**Task requirements**
The reply should consist of the full listing, repeated word for word.
※
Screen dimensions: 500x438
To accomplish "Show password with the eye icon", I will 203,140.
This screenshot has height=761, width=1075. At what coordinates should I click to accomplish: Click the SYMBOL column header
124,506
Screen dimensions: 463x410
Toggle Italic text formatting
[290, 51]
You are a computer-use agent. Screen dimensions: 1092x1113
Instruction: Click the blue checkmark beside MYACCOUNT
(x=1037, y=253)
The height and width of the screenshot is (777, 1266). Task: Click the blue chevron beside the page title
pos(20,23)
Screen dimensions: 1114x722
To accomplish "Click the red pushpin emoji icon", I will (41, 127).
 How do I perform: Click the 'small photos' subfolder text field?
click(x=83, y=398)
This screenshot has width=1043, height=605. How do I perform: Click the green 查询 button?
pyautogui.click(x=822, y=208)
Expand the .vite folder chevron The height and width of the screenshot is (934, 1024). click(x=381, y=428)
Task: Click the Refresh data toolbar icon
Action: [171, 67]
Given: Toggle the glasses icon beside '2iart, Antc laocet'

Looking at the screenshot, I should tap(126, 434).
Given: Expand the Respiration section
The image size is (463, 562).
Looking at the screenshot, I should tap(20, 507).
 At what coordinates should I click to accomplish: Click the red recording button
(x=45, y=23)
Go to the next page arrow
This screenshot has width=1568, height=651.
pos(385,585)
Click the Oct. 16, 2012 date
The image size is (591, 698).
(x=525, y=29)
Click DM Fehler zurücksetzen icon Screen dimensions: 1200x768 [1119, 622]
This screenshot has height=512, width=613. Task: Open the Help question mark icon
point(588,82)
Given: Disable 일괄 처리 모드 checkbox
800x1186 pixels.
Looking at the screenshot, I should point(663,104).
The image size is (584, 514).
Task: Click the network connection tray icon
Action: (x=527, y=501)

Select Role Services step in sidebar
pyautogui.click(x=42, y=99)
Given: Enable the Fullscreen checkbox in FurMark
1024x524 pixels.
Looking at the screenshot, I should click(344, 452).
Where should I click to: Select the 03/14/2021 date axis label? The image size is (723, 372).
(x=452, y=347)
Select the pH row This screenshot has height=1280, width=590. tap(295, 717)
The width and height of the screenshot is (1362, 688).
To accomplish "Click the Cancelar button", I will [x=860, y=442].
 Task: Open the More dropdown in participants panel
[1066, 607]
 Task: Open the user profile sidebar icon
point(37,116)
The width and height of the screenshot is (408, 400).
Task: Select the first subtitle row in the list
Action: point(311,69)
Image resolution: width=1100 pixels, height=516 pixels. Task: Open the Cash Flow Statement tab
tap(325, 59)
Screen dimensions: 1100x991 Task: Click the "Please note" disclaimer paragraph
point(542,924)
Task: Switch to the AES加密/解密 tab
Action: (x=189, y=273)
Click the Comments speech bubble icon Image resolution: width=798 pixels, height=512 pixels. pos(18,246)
※
**Your response**
Screen dimensions: 500x438
To accomplish "Show password with the eye icon", I will 203,140.
This screenshot has height=761, width=1075. At what coordinates should I click to accomplish: Click the SYMBOL column header
124,506
Screen dimensions: 463x410
Toggle Italic text formatting
[290, 51]
You are a computer-use agent. Screen dimensions: 1092x1113
Instruction: Click the blue checkmark beside MYACCOUNT
(x=1037, y=253)
The height and width of the screenshot is (777, 1266). Task: Click the blue chevron beside the page title
pos(20,23)
Screen dimensions: 1114x722
To accomplish "Click the red pushpin emoji icon", I will (41, 127).
 How do I perform: Click the 'small photos' subfolder text field?
click(x=83, y=398)
This screenshot has width=1043, height=605. How do I perform: Click the green 查询 button?
pyautogui.click(x=822, y=208)
Expand the .vite folder chevron The height and width of the screenshot is (934, 1024). click(x=381, y=428)
Task: Click the Refresh data toolbar icon
Action: [171, 67]
Given: Toggle the glasses icon beside '2iart, Antc laocet'

Looking at the screenshot, I should tap(126, 434).
Given: Expand the Respiration section
The image size is (463, 562).
Looking at the screenshot, I should tap(20, 507).
 At what coordinates should I click to accomplish: Click the red recording button
(x=45, y=23)
Go to the next page arrow
This screenshot has width=1568, height=651.
pos(385,585)
Click the Oct. 16, 2012 date
The image size is (591, 698).
(x=525, y=29)
Click DM Fehler zurücksetzen icon Screen dimensions: 1200x768 [1119, 622]
This screenshot has height=512, width=613. Task: Open the Help question mark icon
point(588,82)
Given: Disable 일괄 처리 모드 checkbox
800x1186 pixels.
Looking at the screenshot, I should point(663,104).
The image size is (584, 514).
Task: Click the network connection tray icon
Action: (x=527, y=501)

Select Role Services step in sidebar
pyautogui.click(x=42, y=99)
Given: Enable the Fullscreen checkbox in FurMark
1024x524 pixels.
Looking at the screenshot, I should click(344, 452).
Where should I click to: Select the 03/14/2021 date axis label? The image size is (723, 372).
(x=452, y=347)
Select the pH row This screenshot has height=1280, width=590. tap(295, 717)
The width and height of the screenshot is (1362, 688).
To accomplish "Click the Cancelar button", I will [x=860, y=442].
 Task: Open the More dropdown in participants panel
[1066, 607]
 Task: Open the user profile sidebar icon
point(37,116)
The width and height of the screenshot is (408, 400).
Task: Select the first subtitle row in the list
Action: point(311,69)
Image resolution: width=1100 pixels, height=516 pixels. Task: Open the Cash Flow Statement tab
tap(325, 59)
Screen dimensions: 1100x991 Task: Click the "Please note" disclaimer paragraph
point(542,924)
Task: Switch to the AES加密/解密 tab
Action: (x=189, y=273)
Click the Comments speech bubble icon Image resolution: width=798 pixels, height=512 pixels. pos(18,246)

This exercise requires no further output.